Hier sind die Profis gefordert: "Vertrauen ist etwas, das man sich verdienen muss", merkt Armin Eiche (Pictet) an. Wichtig sei dabei, für den Kunden maßgeschneiderte Lösungen zu entwickeln, statt Standardlösungen anzubieten. "Wir sollten in der Beratung nicht gleich mit Lösungen beginnen", ist auch Dr. Christian Meeder (Meeder & Seifer) überzeugt. Das Koordinatensystem habe sich komplett geändert, "wir stochern alle im Nebel und müssen offen sein für neue Wege".
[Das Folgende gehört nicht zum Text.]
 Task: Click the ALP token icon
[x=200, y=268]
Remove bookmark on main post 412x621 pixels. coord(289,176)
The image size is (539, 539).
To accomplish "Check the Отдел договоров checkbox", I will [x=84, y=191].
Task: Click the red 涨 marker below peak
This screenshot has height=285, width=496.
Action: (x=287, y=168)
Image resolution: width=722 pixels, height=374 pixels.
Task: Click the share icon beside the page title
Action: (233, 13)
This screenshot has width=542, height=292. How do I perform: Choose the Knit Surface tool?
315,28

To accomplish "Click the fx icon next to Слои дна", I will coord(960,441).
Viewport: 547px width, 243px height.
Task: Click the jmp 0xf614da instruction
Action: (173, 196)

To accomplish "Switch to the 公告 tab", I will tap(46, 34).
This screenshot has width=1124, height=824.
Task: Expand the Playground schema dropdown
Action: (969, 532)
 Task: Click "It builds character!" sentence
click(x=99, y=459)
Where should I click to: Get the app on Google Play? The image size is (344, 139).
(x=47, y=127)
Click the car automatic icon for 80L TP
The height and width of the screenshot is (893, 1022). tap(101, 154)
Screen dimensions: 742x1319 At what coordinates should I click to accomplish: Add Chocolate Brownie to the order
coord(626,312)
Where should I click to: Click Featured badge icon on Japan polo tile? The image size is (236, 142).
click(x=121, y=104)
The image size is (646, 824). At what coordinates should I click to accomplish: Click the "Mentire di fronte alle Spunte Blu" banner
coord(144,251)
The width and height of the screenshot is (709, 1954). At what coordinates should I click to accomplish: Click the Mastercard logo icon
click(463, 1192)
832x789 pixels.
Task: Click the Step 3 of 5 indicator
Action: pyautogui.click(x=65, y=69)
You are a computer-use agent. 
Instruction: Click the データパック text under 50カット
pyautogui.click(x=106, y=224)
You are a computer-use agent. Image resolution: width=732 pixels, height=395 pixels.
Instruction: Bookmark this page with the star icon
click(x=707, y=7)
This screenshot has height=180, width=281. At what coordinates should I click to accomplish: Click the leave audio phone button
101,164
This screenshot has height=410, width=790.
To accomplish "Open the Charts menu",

Das Ganze ist kein Massengeschäft von der Stange. Vor den aktuellen Hintergründen sei die Individualität auch in der Betreuung von Familien wichtig, fasst Dr. Thomas Rüschen (Deutsche Oppenheim) zusammen. "Berater und Kunde müssen zusammenpassen."

Dies sei insbesondere im Blick auf Generationenunterschiede wichtig, meint Philipp Claussen (PricewaterhouseCoopers): "Der Kunde wünscht, dass der Berater zu ihm passt." Für die nachwachsende Generation brauche man daher auch jüngere Berater, so dass die Chemie stimme. "Darauf müssen wir eingehen können und bei der Zusammensetzung von Beraterteams auf solche Aspekte achten."

Der Bedarf für Family Office-Dienstleistungen ist sicherlich hoch, doch müssen auch diese Spezialisten wie alle Unternehmen und Dienstleister um ihre Kunden werben und vor allem ihre Arbeit an sich wandelnde Rahmenbedingungen anpassen. Auch darüber sprachen die Experten beim RP-Forum.

Wohin geht die Reise, wo stehen Family Offices in 20 Jahren? "Die Dienstleistung der Family Offices wird eine noch größere Rolle als heute spielen", ist Dr. Maximilian A. Werkmüller überzeugt. Die Arbeit werde sich aber verändern, insbesondere durch die Digitalisierung. Der Austausch mit den Mandanten werde wohl intensiver.

"Die Family Office-Landschaft wird weiter wachsen", prognostiziert Julien Zornig (Astorius Capital). Derzeit seien viele Familien bei ihrer Vermögensstrukturierung noch sehr unorganisiert.

Spezialisierung oder ganzheitliche Dienstleistung? Welcher Trend sich hier durchsetzt, darüber gibt es durchaus unterschiedliche Einschätzungen. Zornig rechnet mit einer weiteren Spezialisierung der Family Offices. "Für Kunden wird dann klarer, was sie bei wem buchen können." "Das Dienstleistungsspektrum wird sich erweitern", erwartet hingegen Thomas Naus (PricewaterhouseCoopers). Für Family Offices werde es schwerer, spezielle Dienstleistungen nicht anbieten zu wollen.

Jörg Eigelshoven (Warth & Klein Grant Thornton) geht hingegen davon aus, dass die notwendige Fachexpertise komplexer wird und dass sich Family Offices deshalb noch mehr als heute schon ein Netzwerk, ein Portfolio von Experten aufbauen werden. Eines wird sich also wohl nicht ändern: Der Bedarf für eine Beratung und Betreuung durch komplex arbeitende Experten dürfte auch in 20 Jahren hoch sein.